Since the controversial paper was published, British parents abandoned the vaccine in droves, leading to a resurgence of measles. Vaccination rates for measles have never recovered, and there are outbreaks of the disease in the U.K. every year.
And across the globe, millions of parents who choose to follow their own doctors' advice and vaccinate their children have had to face the anxiety of an alleged link to a dread disease.
All this despite the fact that no scientists were ever able to replicate Wakefield's findings.
Yesterday, The Lancet, after years of investigations, lawsuits, press complaints and accusations, took the unprecedented step of withdrawing this 12-year-old article as misleading and false.
Why did The Lancet finally act? Because the British board that licenses doctors recently concluded that Wakefield had "shown callous disregard" for the children in his study and had "abused his position of trust" in doing his research. In language I have almost never seen from a disciplinary body, the General Medical Council added that Wakefield acted "dishonestly," was "misleading" and "irresponsible" in the way he described the findings of his tiny study about the danger of MMR vaccine in The Lancet.
As it turns out, for the study Wakefield took blood samples from children at his son's birthday party, paying them 5 pounds each.
The language was probably not strong enough. The Wakefield paper killed children and left others deaf and disabled from preventable diseases as their parents, in an effort to avoid autism, left them unvaccinated.
Vaccination has always had its critics. Using needles to put things into children's bodies has always left some parents uneasy. And the epidemic of autism has left other parents searching for some cause, some agent, some substance that might be to blame.
Vaccination became a prime suspect because it occurs so close to the time at which autism used to be first diagnosed. And Wakefield's paper was all the ammunition anti-vaccinators needed.
Wakefield's study was both tiny and flawed. Nearly all of his 13 other co-authors eventually bailed out on the article. Still, the press could not resist from spreading the scary news over and over again, even though no one could get the same findings as Wakefield did.

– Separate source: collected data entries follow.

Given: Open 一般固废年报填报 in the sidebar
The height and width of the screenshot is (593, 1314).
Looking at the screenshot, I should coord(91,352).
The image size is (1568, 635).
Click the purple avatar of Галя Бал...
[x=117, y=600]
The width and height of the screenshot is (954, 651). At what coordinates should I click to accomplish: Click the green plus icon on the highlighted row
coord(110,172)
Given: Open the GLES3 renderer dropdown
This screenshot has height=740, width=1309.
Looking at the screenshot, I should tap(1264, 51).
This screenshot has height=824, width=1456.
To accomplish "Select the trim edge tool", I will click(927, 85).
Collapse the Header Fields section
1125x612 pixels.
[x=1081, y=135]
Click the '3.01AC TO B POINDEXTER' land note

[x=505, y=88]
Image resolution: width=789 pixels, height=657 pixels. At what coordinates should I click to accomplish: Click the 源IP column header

And Wakefield himself, supported by a fanatical anti-vaccine lobby that to this day cannot let go of the vaccine-autism connection, continued to spread fear of vaccines right up to the time of his disciplinary hearing.
Some will try to portray Wakefield as a martyr, sacrificed for the profits pharmaceutical companies make from vaccines. But the profit from childhood vaccination has always been a very small part of Big Pharma's big profits. The companies still in the childhood vaccine business generally stay there from a sense of duty to the public health not greed.
Wakefield is no martyr. He is a scientist who would not give up on his theory no matter how much evidence accumulated that vaccines are not linked to autism. And that makes him guilty of letting his zealotry blind him to the harm avoiding effective vaccines did to many vulnerable children.
The bitter lessons of the decision to expunge the Wakefield paper from medical history are clear. No single, small study should ever be taken as the basis for a massive change in anyone's behavior when it comes to your health and that of your family. And the desire to find some reason, any reason, for the plague of autism should not blind us to the fact that the evidence clearly shows that vaccination is not the culprit.